Problem to solve:
Each line of the data that mentions the string "Packages" needs to be identified and copied.

Data to examine:

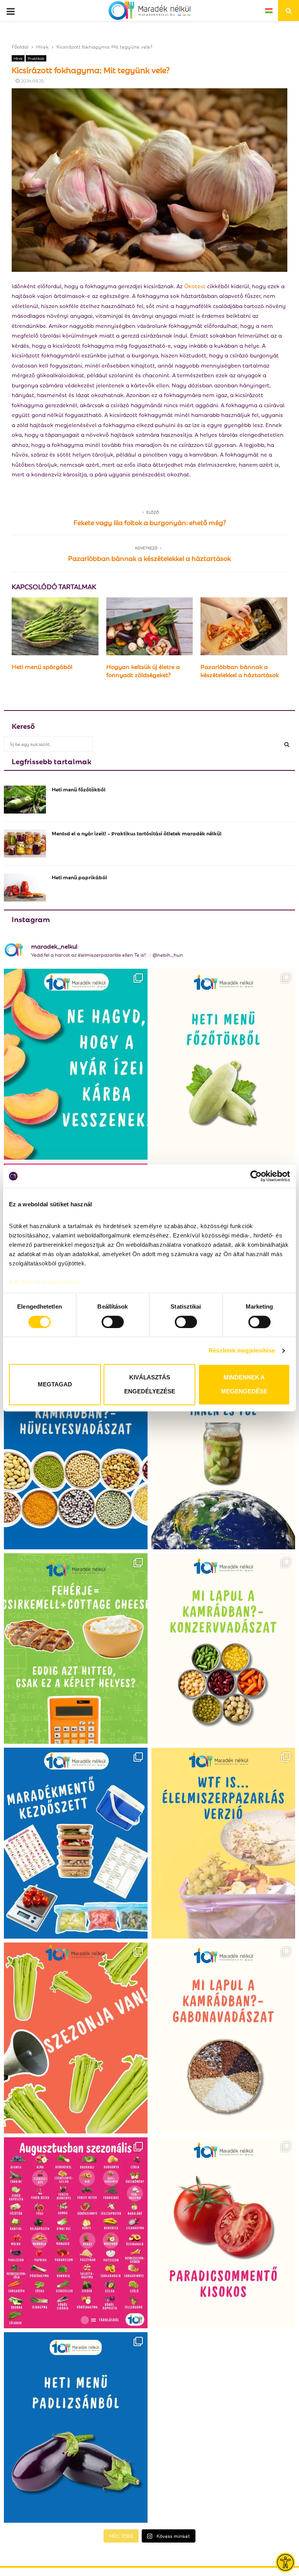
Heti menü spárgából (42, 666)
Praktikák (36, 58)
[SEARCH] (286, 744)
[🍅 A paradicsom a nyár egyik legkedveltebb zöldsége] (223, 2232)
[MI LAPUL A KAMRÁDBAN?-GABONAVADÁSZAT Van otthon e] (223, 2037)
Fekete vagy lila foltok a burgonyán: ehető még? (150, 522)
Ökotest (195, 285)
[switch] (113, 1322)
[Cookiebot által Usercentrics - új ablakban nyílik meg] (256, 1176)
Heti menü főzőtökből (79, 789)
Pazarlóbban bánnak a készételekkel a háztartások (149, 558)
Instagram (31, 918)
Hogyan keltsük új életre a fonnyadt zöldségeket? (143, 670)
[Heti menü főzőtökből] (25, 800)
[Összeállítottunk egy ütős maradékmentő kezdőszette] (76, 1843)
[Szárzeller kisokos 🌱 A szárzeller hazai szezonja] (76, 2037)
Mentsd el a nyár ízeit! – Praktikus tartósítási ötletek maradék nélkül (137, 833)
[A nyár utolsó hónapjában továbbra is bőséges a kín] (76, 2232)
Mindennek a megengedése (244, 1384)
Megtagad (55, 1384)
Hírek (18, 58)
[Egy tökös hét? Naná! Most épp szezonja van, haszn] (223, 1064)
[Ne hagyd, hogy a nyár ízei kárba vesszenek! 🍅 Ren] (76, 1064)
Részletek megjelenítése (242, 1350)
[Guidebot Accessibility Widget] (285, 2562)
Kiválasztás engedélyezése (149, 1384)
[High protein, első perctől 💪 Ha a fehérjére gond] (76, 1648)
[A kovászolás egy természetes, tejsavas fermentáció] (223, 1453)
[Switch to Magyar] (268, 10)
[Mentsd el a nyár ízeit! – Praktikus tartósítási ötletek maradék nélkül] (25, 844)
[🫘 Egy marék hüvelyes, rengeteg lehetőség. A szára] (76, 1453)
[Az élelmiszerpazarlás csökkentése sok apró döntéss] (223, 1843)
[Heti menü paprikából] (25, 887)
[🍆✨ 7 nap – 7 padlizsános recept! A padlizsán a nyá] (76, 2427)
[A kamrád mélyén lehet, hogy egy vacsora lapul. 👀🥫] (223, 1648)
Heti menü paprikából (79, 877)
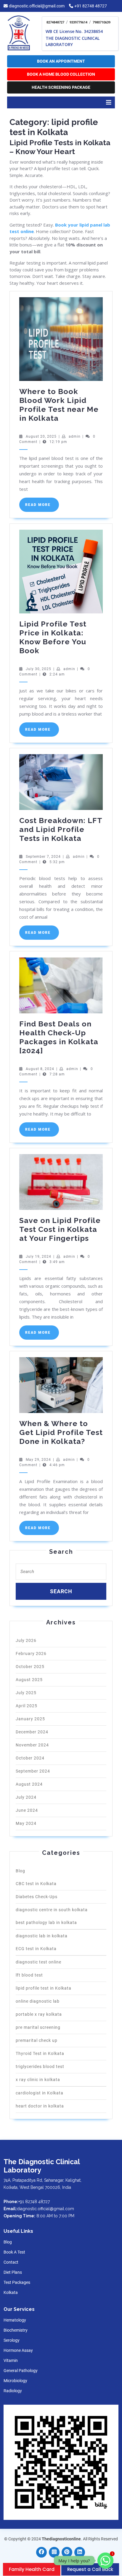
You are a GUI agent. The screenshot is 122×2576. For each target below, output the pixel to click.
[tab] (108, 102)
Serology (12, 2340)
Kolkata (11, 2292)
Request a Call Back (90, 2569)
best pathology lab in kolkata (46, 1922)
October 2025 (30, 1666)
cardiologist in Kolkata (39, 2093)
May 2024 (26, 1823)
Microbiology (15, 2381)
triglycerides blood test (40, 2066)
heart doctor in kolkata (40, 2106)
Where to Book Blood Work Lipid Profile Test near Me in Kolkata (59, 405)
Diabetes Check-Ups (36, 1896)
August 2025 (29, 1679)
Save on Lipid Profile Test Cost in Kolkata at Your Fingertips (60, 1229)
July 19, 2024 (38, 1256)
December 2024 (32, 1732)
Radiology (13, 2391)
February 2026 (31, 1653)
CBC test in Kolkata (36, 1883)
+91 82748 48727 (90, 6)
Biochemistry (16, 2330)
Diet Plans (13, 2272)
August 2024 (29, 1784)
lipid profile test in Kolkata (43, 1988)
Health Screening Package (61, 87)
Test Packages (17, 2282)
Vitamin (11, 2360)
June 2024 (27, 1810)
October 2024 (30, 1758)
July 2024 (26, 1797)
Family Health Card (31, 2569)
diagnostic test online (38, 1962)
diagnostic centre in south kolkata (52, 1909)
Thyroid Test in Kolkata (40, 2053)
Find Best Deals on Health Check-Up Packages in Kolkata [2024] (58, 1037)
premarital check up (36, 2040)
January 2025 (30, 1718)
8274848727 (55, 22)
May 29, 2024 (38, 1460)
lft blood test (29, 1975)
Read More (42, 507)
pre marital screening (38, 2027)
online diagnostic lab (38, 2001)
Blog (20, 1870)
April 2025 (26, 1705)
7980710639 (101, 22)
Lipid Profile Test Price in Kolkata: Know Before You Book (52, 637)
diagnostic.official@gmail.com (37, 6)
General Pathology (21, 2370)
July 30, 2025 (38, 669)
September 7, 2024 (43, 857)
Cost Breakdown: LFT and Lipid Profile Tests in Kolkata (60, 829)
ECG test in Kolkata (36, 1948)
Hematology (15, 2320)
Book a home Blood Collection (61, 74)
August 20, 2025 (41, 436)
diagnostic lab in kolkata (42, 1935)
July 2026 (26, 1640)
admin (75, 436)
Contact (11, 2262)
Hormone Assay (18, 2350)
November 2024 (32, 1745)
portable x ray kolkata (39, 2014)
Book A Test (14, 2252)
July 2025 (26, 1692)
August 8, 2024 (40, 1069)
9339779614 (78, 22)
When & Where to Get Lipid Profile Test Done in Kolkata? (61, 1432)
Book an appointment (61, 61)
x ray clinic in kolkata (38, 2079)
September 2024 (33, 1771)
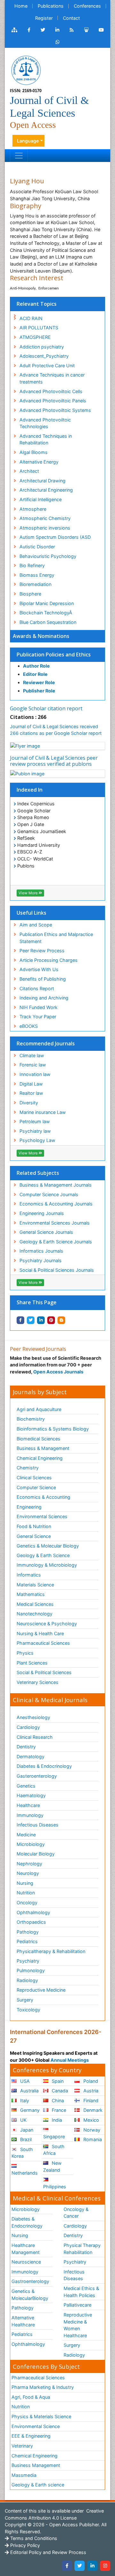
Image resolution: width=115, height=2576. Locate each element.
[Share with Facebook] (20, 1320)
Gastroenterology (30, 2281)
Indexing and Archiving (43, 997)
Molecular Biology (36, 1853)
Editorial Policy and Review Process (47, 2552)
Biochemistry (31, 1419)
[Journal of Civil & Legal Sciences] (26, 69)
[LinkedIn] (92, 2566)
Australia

Solution for this problem:
Test Packages (17, 2282)
Find Best Deals on Health Check-Up Packages in Kolkata [2024] (58, 1037)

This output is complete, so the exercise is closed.